> _Task description_
With pictures left out, set down exactly the lines that begin at the one containing "The width and height of the screenshot is (1270, 952)." and end with the last line of the entries below.

######

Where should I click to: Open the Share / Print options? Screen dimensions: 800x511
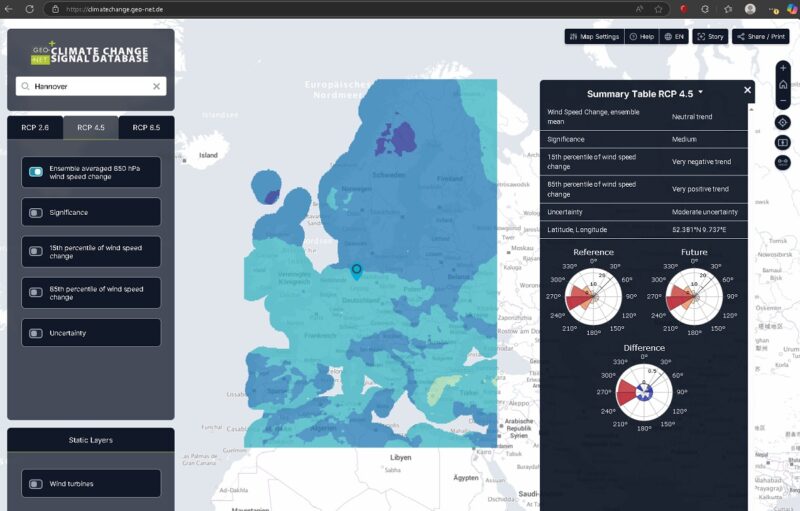point(763,36)
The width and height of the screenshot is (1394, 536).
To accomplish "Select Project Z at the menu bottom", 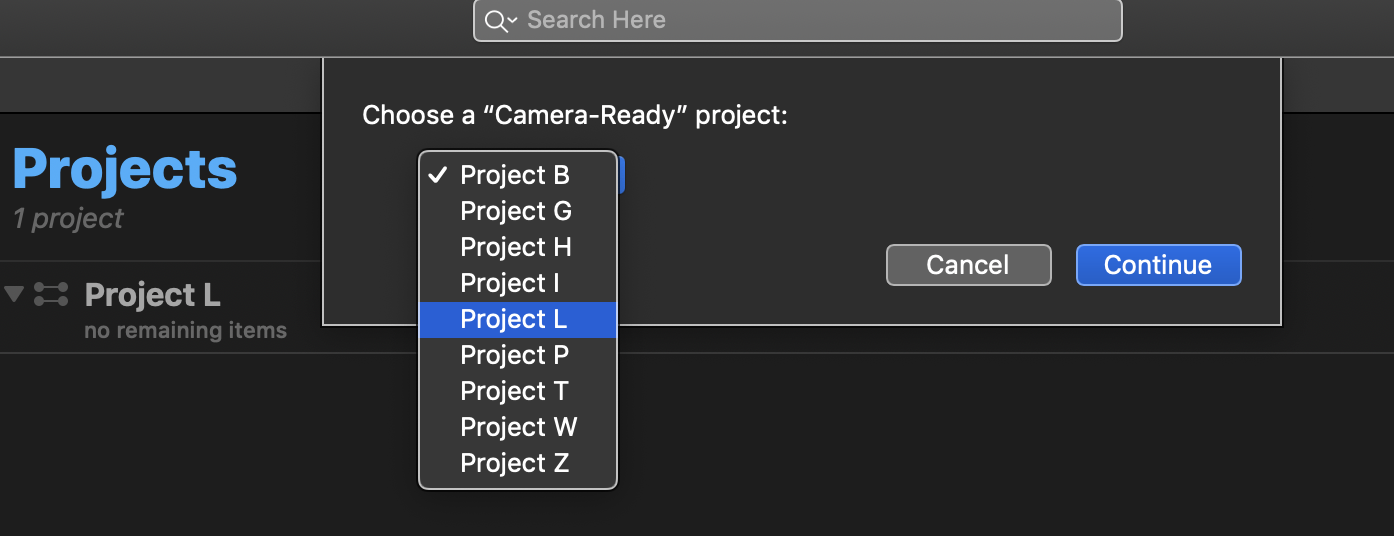I will [x=514, y=463].
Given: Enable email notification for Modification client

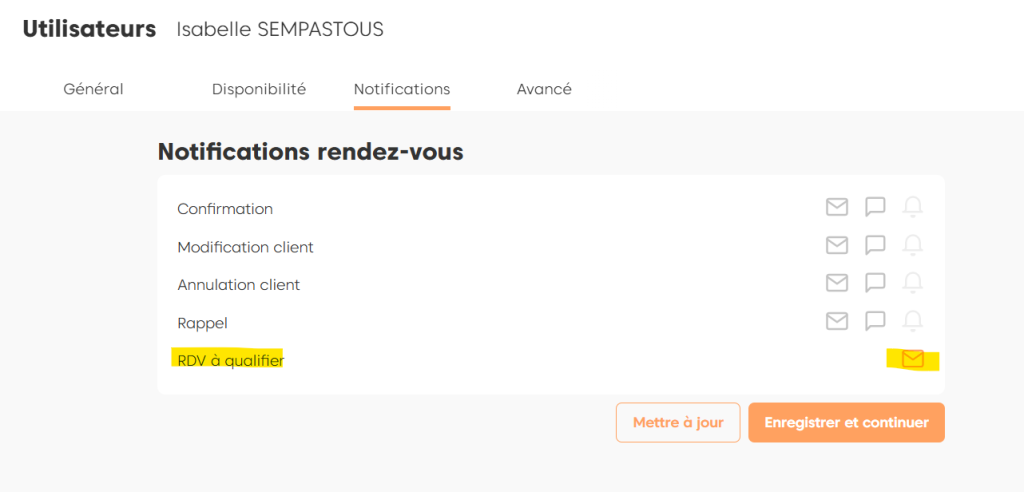Looking at the screenshot, I should (x=837, y=245).
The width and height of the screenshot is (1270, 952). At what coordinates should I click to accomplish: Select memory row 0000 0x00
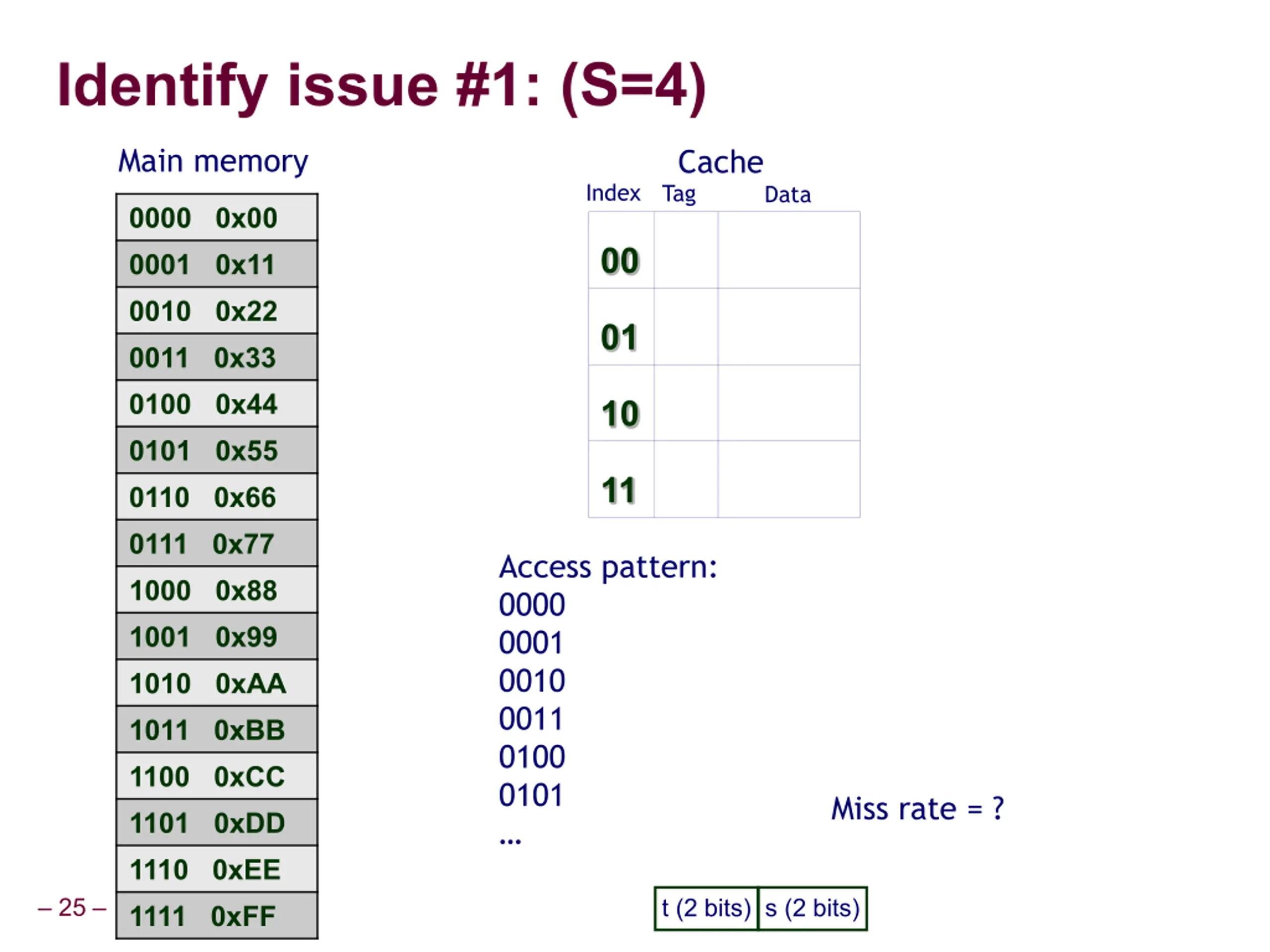216,218

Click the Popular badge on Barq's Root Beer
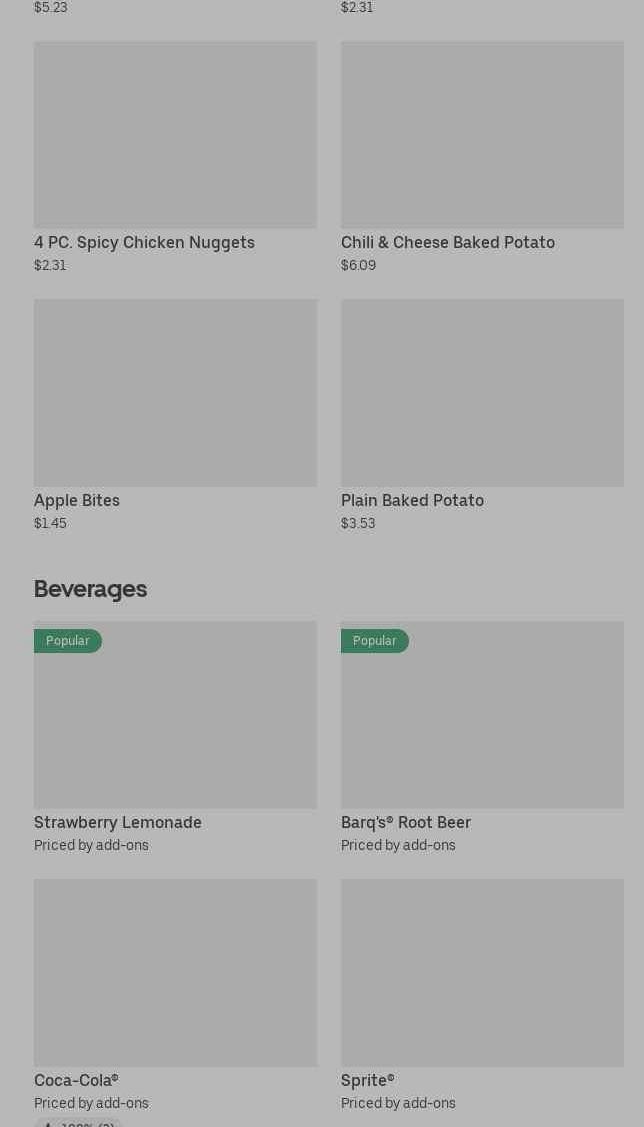374,641
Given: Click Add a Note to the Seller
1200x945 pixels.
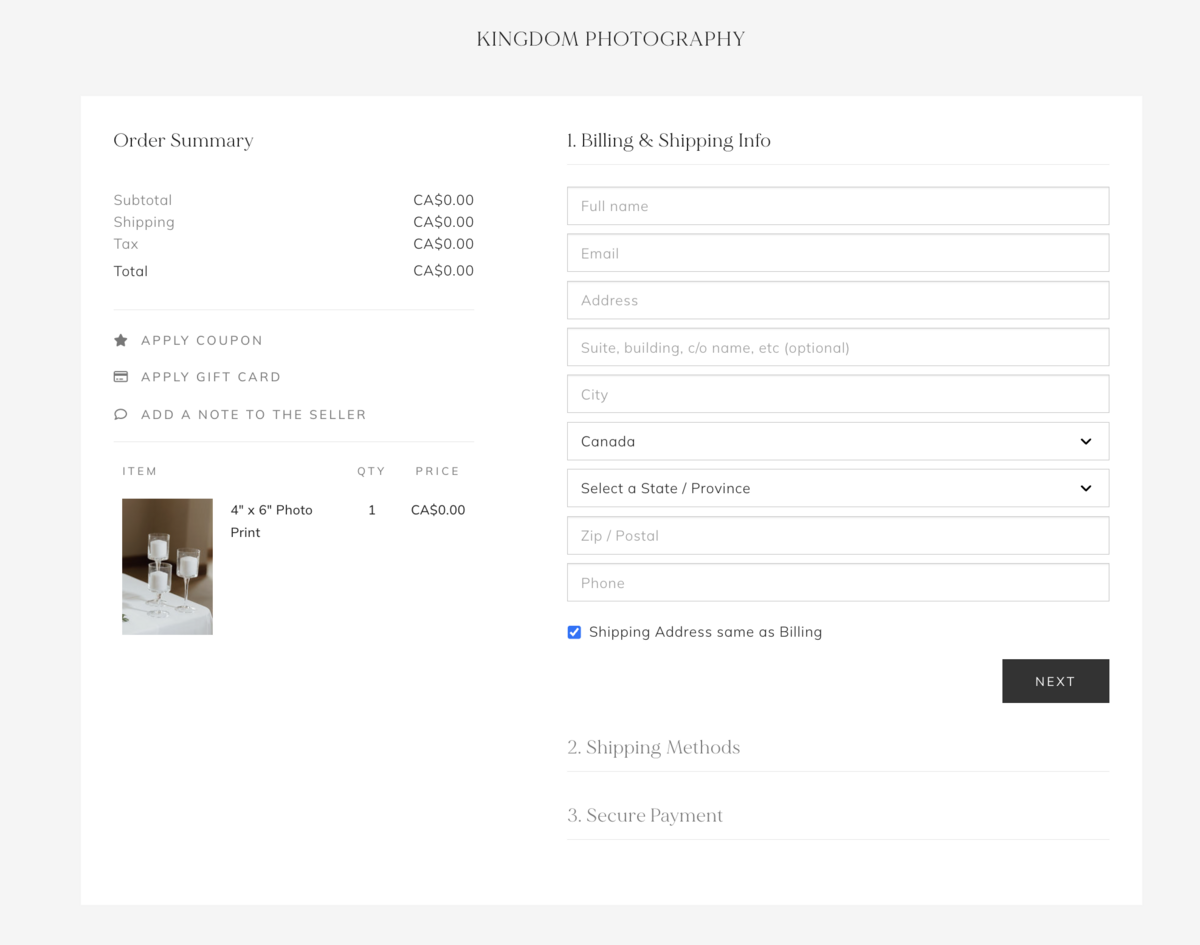Looking at the screenshot, I should [x=253, y=414].
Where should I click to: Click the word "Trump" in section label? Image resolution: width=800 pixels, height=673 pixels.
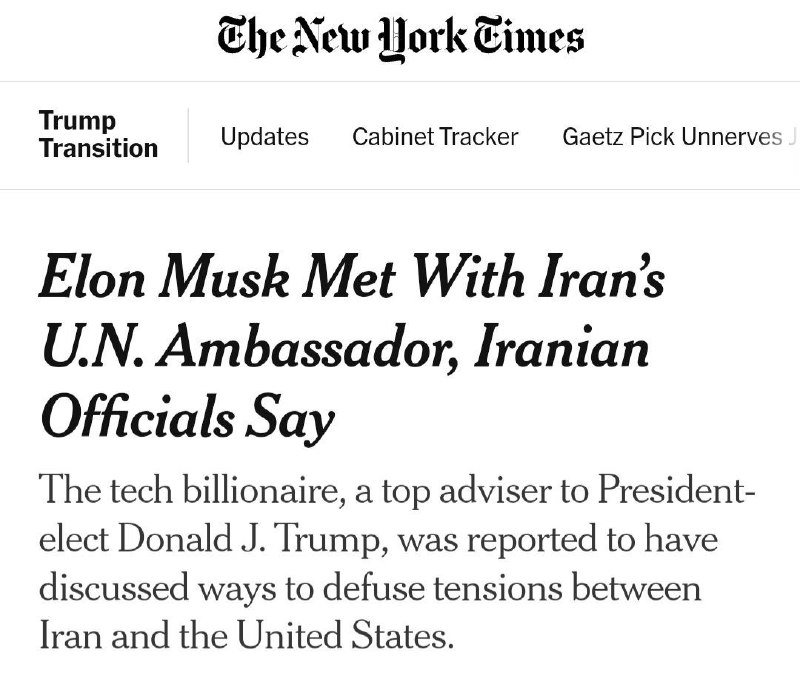[77, 122]
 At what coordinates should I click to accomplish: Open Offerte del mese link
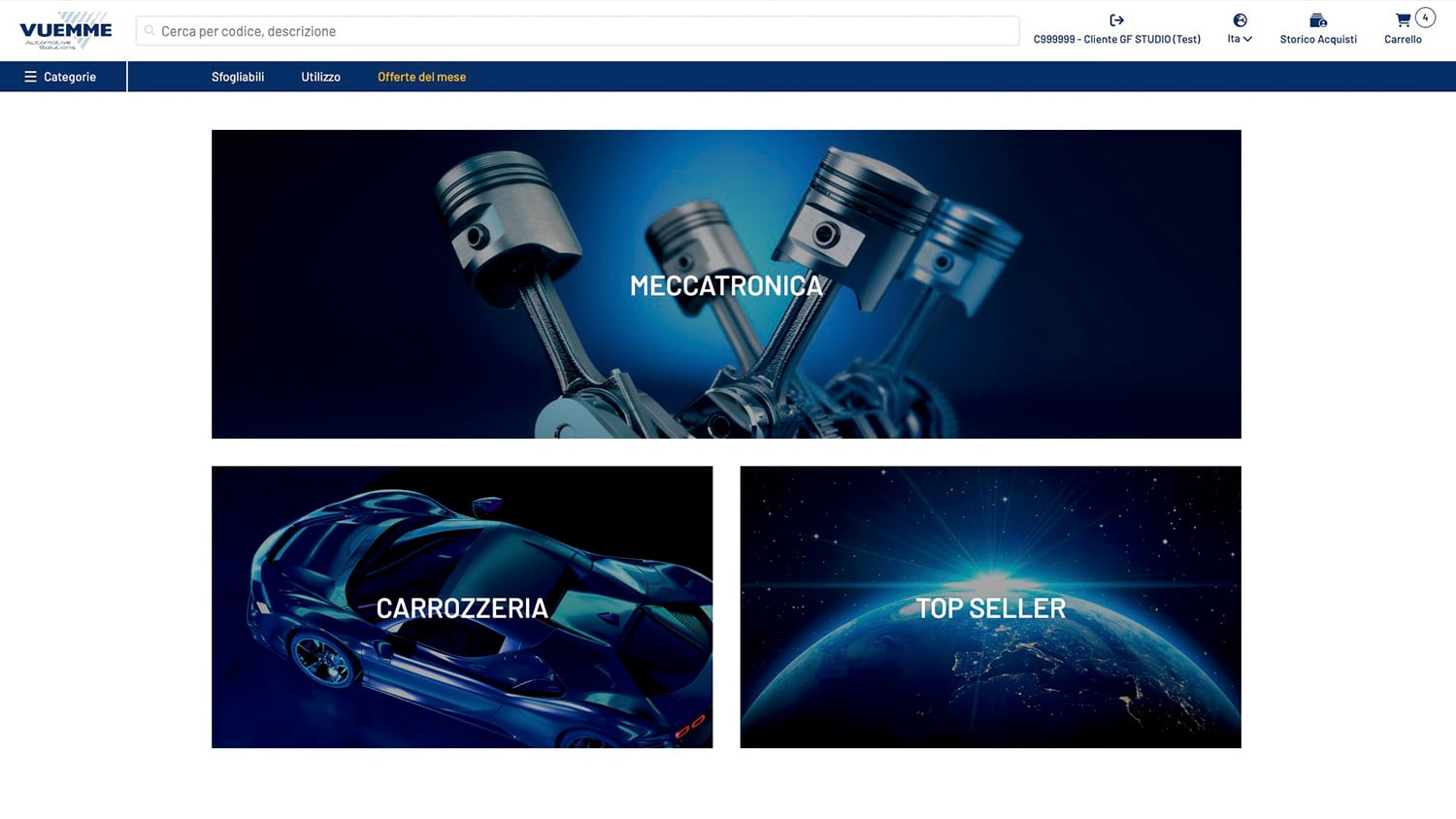421,77
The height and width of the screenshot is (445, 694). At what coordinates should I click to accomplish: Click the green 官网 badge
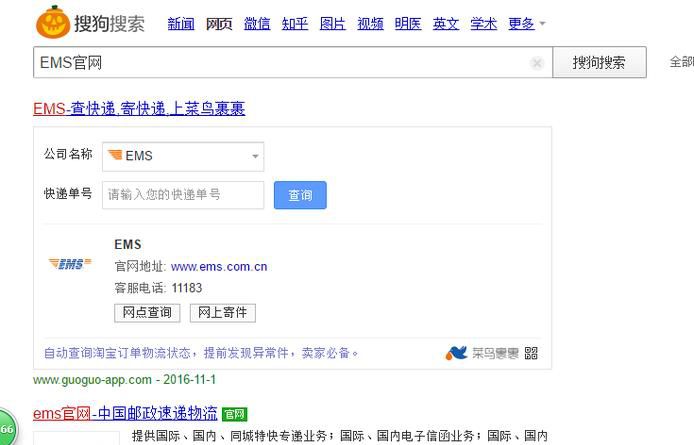pyautogui.click(x=234, y=414)
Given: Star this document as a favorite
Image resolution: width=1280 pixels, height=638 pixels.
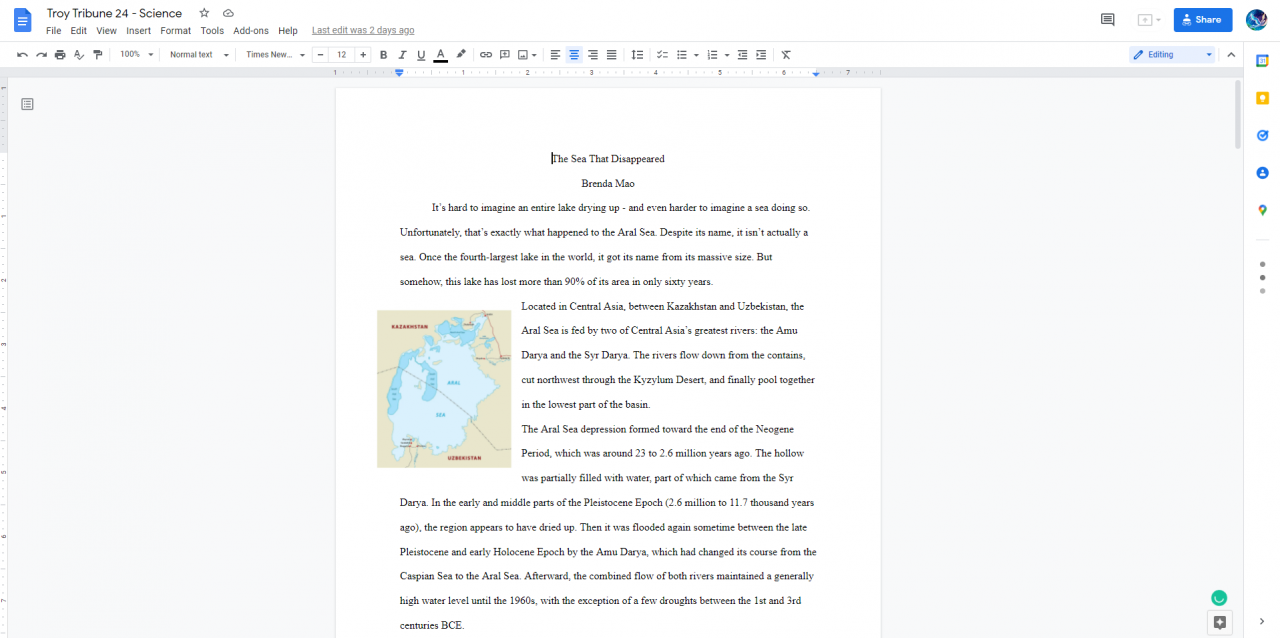Looking at the screenshot, I should tap(204, 13).
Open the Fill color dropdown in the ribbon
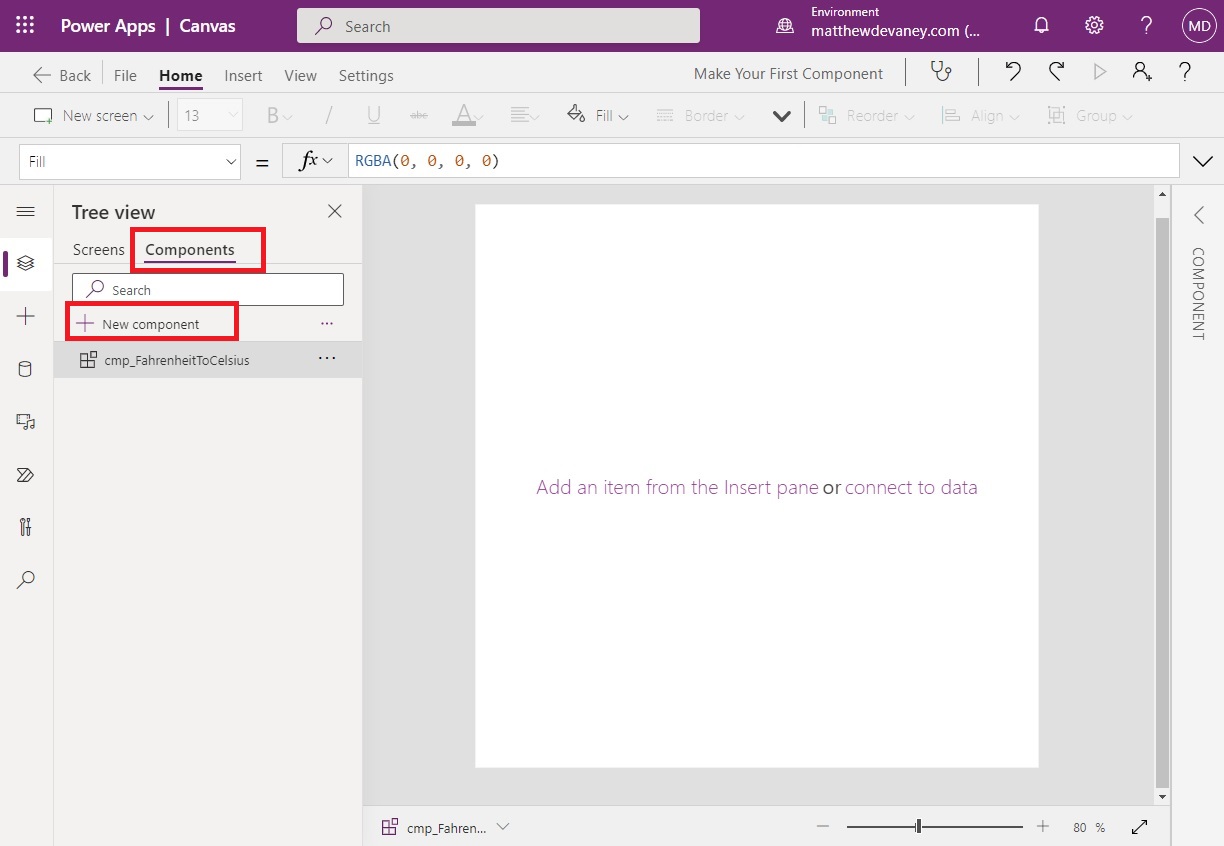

######

> _Task answer_
The width and height of the screenshot is (1270, 952). At what coordinates should I click to accomplish: Select memory row 0000 0x00
216,218

Click the Popular badge on Barq's Root Beer
374,641
Given: Click Add a Note to the Seller
1200x945 pixels.
Looking at the screenshot, I should [x=253, y=414].
Where should I click to: Click the word "Trump" in section label? Image resolution: width=800 pixels, height=673 pixels.
[77, 122]
 At what coordinates should I click to accomplish: Open Offerte del mese link
421,77
The height and width of the screenshot is (445, 694). At what coordinates should I click to accomplish: Click the green 官网 badge
pyautogui.click(x=234, y=414)
Given: Star this document as a favorite
Image resolution: width=1280 pixels, height=638 pixels.
Looking at the screenshot, I should tap(204, 13).
Open the Fill color dropdown in the ribbon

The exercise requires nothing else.